Shedding religion has had a number of positive effects on me. I am no longer judgmental like I was before, a trait which I received from my devout mother, and one which my (very devout) mother-in-law certainly possesses. I am now more accepting of people who are different and have different views from my own. My politics have changed as well, since when I was religious I was a right-wing conservative, but once I took religion out of politics, my political view became more of a centrist, Libertarian view. I believe in individual rights and freedoms up to the point where they interfere with others' rights and freedoms. I no longer feel it necessary to limit certain rights because of an irrational belief in a deity based in an ancient book of superstition.

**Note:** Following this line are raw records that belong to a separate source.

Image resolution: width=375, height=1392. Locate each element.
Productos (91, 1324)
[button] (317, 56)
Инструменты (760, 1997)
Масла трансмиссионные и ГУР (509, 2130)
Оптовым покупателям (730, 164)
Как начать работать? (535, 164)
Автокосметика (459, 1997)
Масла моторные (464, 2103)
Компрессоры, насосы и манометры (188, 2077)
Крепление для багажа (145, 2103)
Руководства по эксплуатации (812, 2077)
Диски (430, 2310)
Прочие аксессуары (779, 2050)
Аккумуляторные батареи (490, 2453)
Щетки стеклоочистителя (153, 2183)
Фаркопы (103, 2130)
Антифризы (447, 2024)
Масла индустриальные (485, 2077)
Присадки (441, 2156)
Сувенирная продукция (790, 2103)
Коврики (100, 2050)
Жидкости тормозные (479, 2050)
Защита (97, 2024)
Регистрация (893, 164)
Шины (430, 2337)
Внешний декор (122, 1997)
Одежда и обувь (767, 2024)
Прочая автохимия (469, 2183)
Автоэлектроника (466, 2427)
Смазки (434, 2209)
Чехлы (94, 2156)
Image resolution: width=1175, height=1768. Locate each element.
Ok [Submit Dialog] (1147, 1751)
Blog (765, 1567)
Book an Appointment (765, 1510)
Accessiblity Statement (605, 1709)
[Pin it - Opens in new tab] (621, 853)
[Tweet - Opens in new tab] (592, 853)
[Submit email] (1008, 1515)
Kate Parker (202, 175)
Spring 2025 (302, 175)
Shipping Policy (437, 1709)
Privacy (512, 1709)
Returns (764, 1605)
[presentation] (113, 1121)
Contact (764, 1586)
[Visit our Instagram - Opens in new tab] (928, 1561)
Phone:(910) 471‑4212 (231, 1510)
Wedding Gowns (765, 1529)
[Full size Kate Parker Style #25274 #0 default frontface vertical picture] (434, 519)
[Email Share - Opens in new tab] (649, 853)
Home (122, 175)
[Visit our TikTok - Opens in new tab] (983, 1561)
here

Sometimes I wish I had been raised atheist like so many of my lucky atheist friends, but perhaps I was lucky to be raised as a Christian since it does give me insight into how they think. It also gives me a bit of armor against Christians who claim that atheists just haven't heard the good Word yet. No, I've been there. I was just as fervent as you, but I wizened up. Of course, they may try to claim that I turned into an atheist because I either am angry at God or wasn't a true Christian to begin with. I just have to laugh at such accusations, because it shows their ignorance as to what real atheism is all about. It is not ignorance of the bible which caused me to lose my religion, but studying the bible in depth which opened my eyes.

Only a few of my family members to this day know that I don't believe in their Christian god. Even though I would prefer to be able to live openly as an atheist, I do not because I live in the bible belt, and Christians are still not accepting of atheism. So I must continually hide it from most people, though I am far more open about it now than when I first realized I didn't believe any more. But I would not go back. Even though I realize now that there's most likely no afterlife, I am OK with it. There's not much I can do about it anyway, no matter how badly I'd like there to really be a heaven. But what this tells me is that we must make the most out of life while we're here, since we only get a short time to enjoy it, and only one shot. It's this freedom which gives me hope for myself, knowing that I will not have to waste my life groveling for the affection and approval from a deity which in all likelihood was invented by ancient man to keep his fellow man in line.